» **What you will do**: The goal here is an exact copy of the entries below, without their pictures.
------ Material to process ------
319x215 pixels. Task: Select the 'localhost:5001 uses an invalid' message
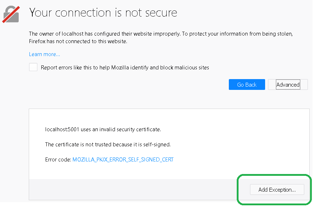(103, 129)
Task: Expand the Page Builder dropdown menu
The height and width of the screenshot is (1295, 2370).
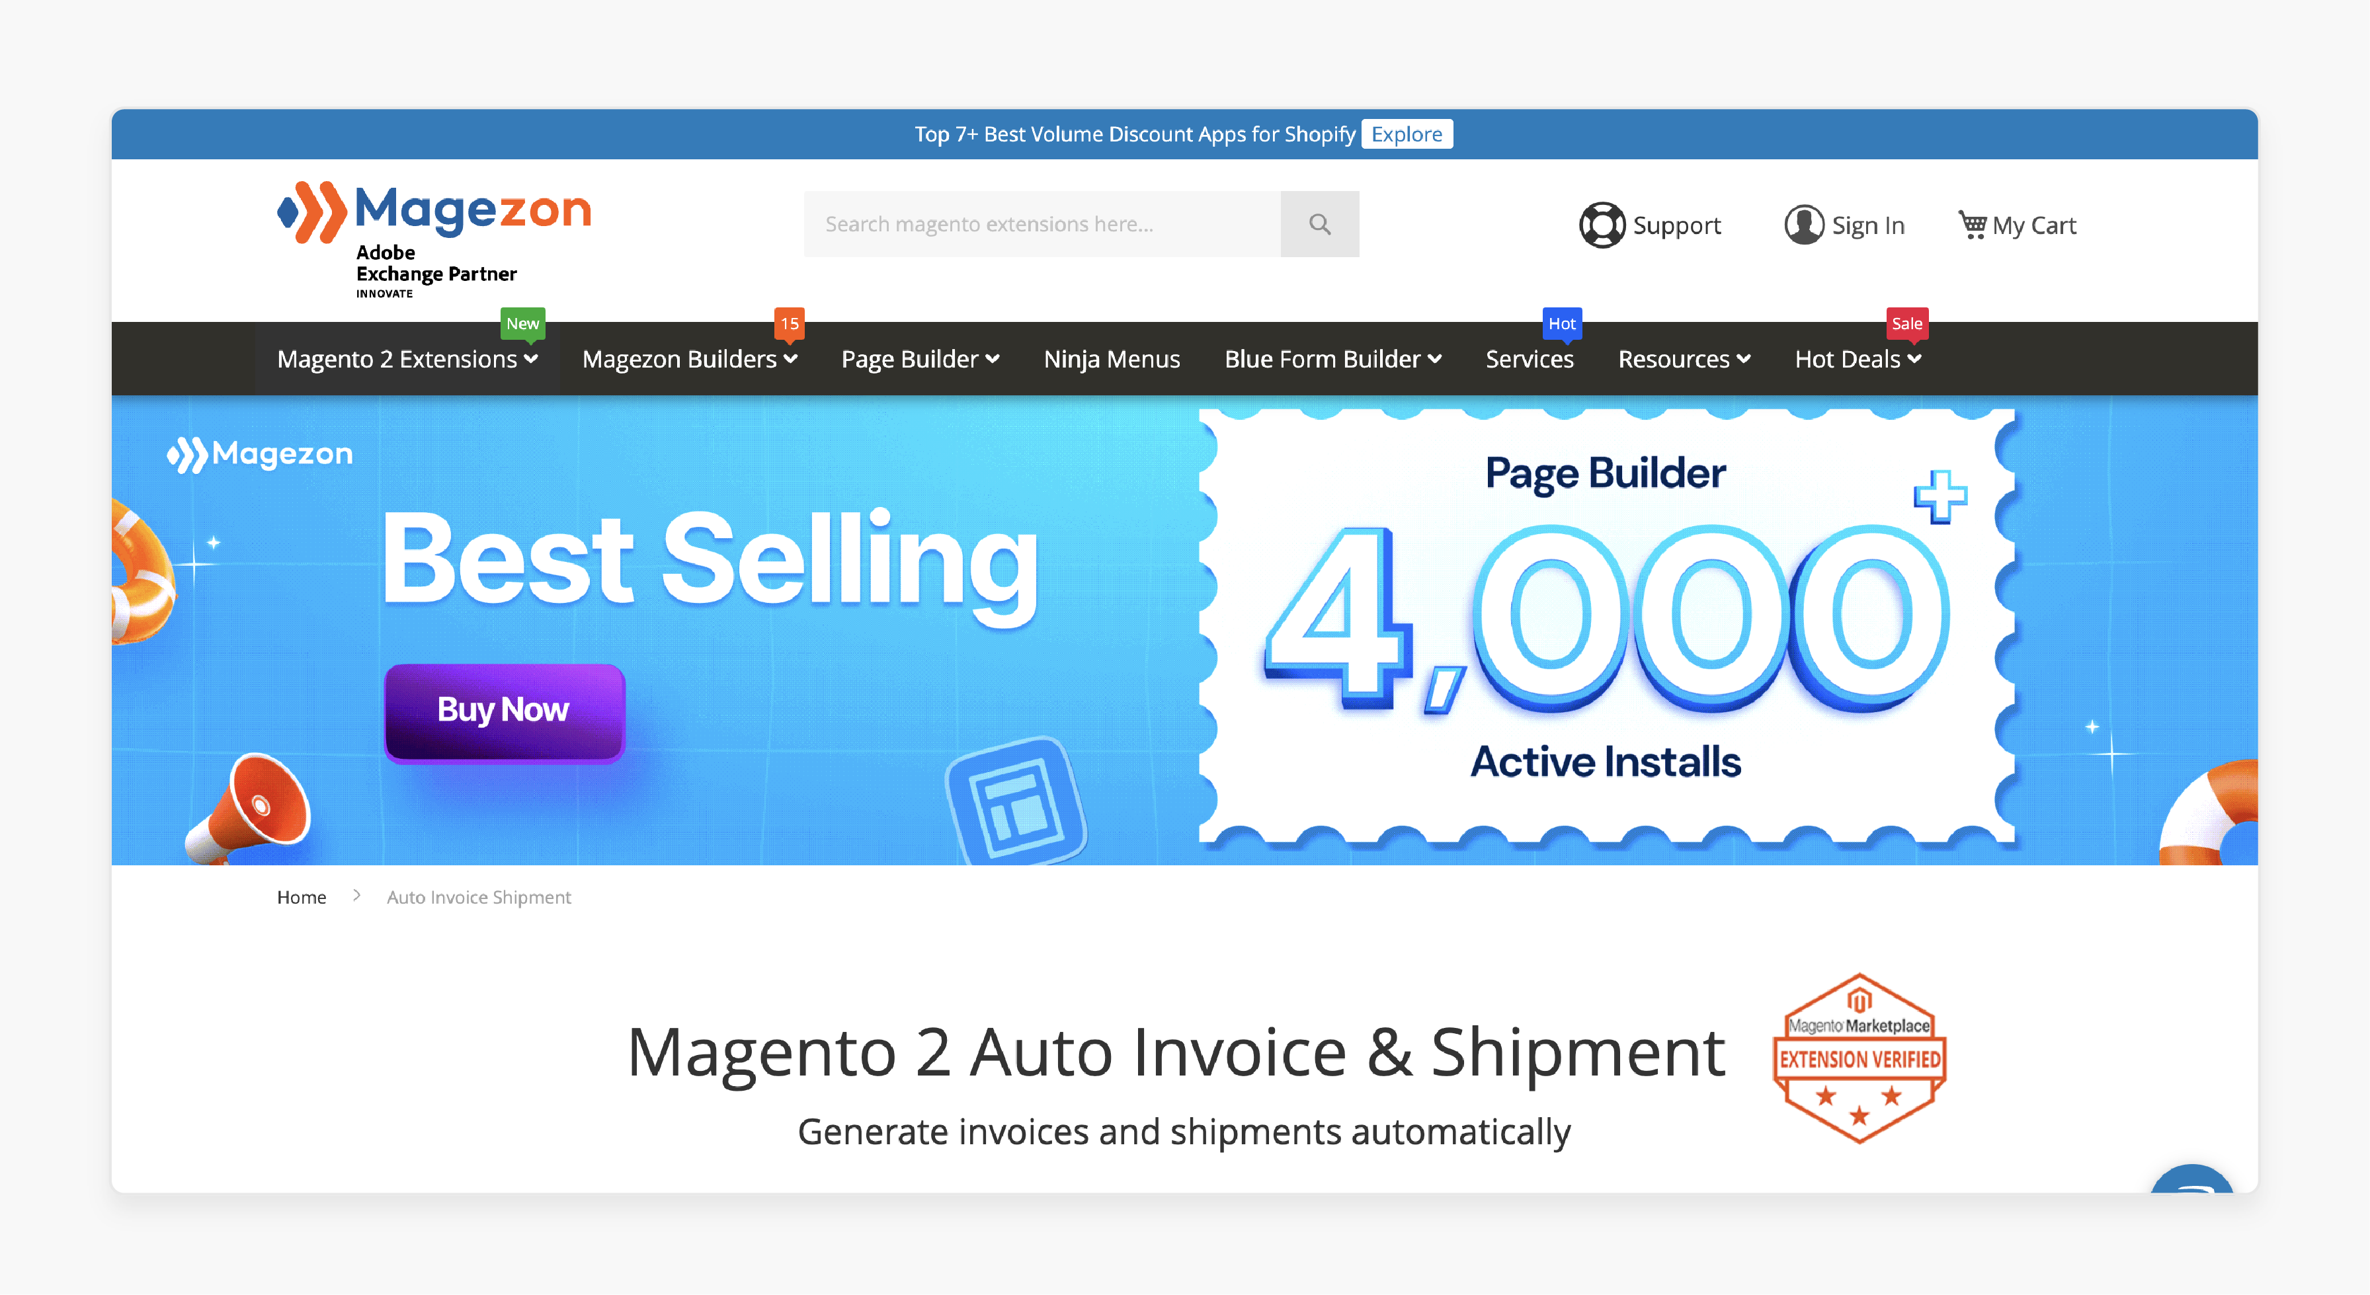Action: click(x=922, y=357)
------
» **Task solution**:
319x215 pixels. Task: Select the 'localhost:5001 uses an invalid' message
(103, 129)
Task: Expand the Page Builder dropdown menu
The height and width of the screenshot is (1295, 2370).
Action: click(x=922, y=357)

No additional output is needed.